The effect of this finding is destroyed by the related finding that it was negligence on the part of plaintiff, notwithstanding the rule, to run his car on the track on *110which he was injured. The plaintiff was not justified in relying upon any such rule, as the result shows. If a person could implicitly rely upon the company’s employees performing their duties, and if such reliance would excuse the plaintiff from using precautions for his own protection, then there could be no room whatever for the application of the doctrine of contributory negligence.

Was the act or omission complained of of such character as to preclude the defense of contributory negligence? We have before us a “cold, unimaginative record.” The collision of the car and engine was not of an unusual or remarkable character.

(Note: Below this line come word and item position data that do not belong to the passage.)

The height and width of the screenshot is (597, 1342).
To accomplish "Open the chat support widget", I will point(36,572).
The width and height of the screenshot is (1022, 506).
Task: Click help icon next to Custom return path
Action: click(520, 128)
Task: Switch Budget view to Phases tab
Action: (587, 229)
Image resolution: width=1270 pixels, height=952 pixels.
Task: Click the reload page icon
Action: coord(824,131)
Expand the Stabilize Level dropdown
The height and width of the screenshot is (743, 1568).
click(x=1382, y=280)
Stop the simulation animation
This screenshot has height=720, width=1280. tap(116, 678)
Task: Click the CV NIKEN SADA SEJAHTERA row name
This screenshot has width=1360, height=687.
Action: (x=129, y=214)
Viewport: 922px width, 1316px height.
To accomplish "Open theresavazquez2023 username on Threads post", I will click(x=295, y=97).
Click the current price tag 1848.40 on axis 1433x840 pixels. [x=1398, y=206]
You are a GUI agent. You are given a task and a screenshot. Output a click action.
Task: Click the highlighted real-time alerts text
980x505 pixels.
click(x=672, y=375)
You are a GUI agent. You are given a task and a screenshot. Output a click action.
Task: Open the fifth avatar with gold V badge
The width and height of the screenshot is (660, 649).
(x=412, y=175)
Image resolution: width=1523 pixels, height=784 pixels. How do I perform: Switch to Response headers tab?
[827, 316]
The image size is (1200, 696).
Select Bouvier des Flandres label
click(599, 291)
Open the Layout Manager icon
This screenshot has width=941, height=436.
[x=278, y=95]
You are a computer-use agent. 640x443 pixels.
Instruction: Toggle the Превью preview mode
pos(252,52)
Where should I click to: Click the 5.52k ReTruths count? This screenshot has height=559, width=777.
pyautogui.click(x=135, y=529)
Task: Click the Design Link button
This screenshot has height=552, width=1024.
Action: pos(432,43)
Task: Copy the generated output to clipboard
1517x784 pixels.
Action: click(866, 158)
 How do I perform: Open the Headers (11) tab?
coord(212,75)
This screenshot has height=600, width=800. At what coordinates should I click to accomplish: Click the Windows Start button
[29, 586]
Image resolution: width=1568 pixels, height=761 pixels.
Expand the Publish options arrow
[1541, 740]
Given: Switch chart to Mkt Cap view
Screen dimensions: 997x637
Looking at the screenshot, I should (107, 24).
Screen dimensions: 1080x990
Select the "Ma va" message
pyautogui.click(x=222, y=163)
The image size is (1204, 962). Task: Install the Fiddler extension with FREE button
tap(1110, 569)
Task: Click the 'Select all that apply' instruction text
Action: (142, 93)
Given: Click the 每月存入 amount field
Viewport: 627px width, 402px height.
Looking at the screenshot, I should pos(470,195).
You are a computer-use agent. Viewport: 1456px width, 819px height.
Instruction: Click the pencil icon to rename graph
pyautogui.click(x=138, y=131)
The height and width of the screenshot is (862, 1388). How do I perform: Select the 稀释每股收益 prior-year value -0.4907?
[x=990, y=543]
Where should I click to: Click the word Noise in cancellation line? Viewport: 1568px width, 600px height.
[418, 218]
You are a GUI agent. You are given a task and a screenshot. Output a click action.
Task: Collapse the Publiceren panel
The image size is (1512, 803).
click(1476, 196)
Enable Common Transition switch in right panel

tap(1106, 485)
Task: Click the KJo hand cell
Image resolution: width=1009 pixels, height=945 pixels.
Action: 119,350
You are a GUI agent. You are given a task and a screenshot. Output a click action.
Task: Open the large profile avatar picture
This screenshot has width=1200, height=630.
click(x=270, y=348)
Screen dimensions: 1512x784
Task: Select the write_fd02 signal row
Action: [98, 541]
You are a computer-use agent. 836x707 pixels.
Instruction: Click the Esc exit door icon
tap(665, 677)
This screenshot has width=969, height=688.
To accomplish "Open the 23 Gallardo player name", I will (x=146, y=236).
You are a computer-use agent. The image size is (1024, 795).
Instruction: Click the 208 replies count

The jury attributed the injuries to the negligence of both contending parties. But it is insisted that the defendant’s act. or omission transcended the bounds of negligence and became a wanton, wilful act perpetrated in reckless disregard of plaintiff’s safety. The cases that have undertaken to define in abstract terms wanton or wilful conduct are legion. Before a court of review should so denominate any conduct it should be sure it has beforei it the judgment of a jury on that question. I. C. R. R. Co. v. Klein, 95 Ill. App. 231; Denny v. Chicago R. I. & P. Ry. Co., 150 Iowa, 460, 130 N. W. 364.

5. In response to the inquiry for a special finding in respect to the character of the defendant’s negligence, the jury were asked: “Q. If you find that plaintiff’s injuries wére caused by the negligence of defendant or its employees, was such negligence gross or wanton or with a careless disregard for the safety of plaintiff, or aggravated misconduct?” The jury found: “Careless disregard.” This finding rebuts the assumption that the act complained of was “wilful,” “wanton” or “aggravated misconduct,” or “reckless disregard” of plaintiff’s safety.

Our conclusion is that the special findings of facts made by the jury are inconsistent with their general verdict.

*111The order and judgment appealed from are reversed. The cause is remanded for a new trial.

It is so ordered.

McCarran, C. J.: I concur in the order.